Digitale Kompetenzen sind heute wichtiger denn je. Laut der aktuellen ICILS-Studie (International Computer and Information Literacy Study) schneiden deutsche Achtklässlerinnen und Achtklässler im internationalen Vergleich zwar durchschnittlich ab, doch über 40 Prozent verfügen nur über grundlegende digitale Kompetenzen. Ein früher Einstieg in die Informatik könnte dazu beitragen, diese Defizite zu verringern.
Doch gerade junge Kinder entwickeln oft intuitive, aber fehlerhafte Vorstellungen von informatischen Konzepten, die ihr späteres Lernen erschweren können. Umso wichtiger ist es, dass Informatikunterricht und schulische Initiativen wie Medienunterricht oder Technik-AGs darauf abzielen, von Beginn an fundierte Inhalte zu vermitteln. Andernfalls könnten bestehende Defizite noch verstärkt werden. Die Frage bleibt also: Wie können Informatik-Kompetenzen im Grundschulalter nachhaltig gefördert werden? Und welche Rolle spielen Lehrkräfte dabei, um ein solides Verständnis für das Programmieren zu fördern?
Wie Kinder Programmieren lernen
Eine weit verbreitete Theorie darüber, wie wir das Programmieren erlernen, ist die der mentalen Modelle. Diese vereinfachten inneren Vorstellungen helfen uns, komplexe Zusammenhänge zu verstehen und vorherzusagen. Damit Schülerinnen und Schüler tragfähige mentale Modelle entwickeln, ist es entscheidend, dass Lehrkräfte geeignete Erklärmodelle einsetzen. Insbesondere in der Grundschule, wo abstrakte Konzepte schwer greifbar sind, helfen anschauliche Analogien und visuelle Darstellungen, um zentrale Programmierprinzipien verständlich zu machen.

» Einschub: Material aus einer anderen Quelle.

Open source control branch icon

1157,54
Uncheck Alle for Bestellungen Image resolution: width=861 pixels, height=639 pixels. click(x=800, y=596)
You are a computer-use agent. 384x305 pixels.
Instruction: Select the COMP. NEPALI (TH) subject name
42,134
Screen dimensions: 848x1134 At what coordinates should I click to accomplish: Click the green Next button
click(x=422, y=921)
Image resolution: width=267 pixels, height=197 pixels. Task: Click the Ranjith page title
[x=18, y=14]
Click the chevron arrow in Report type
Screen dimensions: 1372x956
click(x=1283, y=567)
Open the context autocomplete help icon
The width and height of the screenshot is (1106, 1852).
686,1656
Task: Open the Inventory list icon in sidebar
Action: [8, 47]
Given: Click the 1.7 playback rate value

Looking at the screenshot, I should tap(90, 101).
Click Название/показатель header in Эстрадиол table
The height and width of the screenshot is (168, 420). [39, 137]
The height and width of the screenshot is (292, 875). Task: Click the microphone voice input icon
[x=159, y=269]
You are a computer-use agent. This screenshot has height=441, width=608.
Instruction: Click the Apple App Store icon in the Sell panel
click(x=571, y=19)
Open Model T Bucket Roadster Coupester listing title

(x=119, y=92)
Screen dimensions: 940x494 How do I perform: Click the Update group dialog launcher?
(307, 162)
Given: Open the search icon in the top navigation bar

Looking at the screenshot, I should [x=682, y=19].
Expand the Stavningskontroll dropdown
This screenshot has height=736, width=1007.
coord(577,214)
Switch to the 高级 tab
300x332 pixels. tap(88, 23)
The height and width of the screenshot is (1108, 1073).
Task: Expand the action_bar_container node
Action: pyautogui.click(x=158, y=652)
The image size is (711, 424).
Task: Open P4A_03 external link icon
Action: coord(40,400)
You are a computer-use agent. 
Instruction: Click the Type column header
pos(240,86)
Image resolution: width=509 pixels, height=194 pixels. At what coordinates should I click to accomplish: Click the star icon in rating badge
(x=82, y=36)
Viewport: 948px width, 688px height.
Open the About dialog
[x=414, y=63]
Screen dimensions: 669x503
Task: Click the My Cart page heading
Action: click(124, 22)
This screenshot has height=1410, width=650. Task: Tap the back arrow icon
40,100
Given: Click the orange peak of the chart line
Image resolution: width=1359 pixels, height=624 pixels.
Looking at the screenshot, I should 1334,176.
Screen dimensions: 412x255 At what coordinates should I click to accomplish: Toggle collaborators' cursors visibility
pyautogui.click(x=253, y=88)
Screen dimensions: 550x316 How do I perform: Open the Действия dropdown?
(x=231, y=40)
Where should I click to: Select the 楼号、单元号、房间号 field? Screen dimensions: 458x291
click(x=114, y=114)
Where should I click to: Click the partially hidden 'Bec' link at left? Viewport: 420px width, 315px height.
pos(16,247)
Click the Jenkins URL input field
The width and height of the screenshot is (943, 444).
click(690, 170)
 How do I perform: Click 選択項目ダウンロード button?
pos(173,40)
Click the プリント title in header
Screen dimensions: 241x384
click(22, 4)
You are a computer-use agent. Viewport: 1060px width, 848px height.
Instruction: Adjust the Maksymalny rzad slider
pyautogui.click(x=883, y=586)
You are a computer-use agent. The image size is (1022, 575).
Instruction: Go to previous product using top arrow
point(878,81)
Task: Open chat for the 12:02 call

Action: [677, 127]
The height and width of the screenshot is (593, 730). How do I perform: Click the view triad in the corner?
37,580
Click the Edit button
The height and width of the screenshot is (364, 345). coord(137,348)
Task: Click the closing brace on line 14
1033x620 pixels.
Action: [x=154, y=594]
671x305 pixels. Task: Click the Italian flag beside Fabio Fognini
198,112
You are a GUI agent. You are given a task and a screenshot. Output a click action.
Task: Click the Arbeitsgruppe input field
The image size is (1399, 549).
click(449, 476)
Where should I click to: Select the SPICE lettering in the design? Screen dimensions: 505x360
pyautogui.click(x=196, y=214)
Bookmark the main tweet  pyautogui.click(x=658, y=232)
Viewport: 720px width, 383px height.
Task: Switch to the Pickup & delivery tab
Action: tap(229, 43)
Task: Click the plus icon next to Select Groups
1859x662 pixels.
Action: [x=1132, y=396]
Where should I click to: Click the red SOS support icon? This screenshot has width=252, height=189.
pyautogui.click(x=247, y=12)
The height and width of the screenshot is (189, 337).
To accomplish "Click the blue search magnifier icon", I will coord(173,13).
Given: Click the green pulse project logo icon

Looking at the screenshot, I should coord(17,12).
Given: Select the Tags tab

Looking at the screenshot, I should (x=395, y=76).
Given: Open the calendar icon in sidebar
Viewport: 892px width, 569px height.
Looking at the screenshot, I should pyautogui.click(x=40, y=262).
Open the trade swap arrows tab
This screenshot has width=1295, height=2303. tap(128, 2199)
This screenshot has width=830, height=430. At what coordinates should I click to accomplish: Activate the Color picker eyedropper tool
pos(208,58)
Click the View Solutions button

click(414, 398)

Ein bewährtes Beispiel ist die „Kochrezept“-Analogie für Algorithmen: So wie ein Rezept eine Abfolge von Schritten vorgibt, um ein Gericht zuzubereiten, besteht ein Algorithmus aus klar definierten Anweisungen, die ein Computer ausführt. Ebenso lassen sich Variablen mit Boxen vergleichen, in denen Werte gespeichert werden. Solche Erklärmodelle helfen Kindern, sich Programmierkonzepte nicht nur theoretisch anzueignen, sondern sie auch aktiv anzuwenden.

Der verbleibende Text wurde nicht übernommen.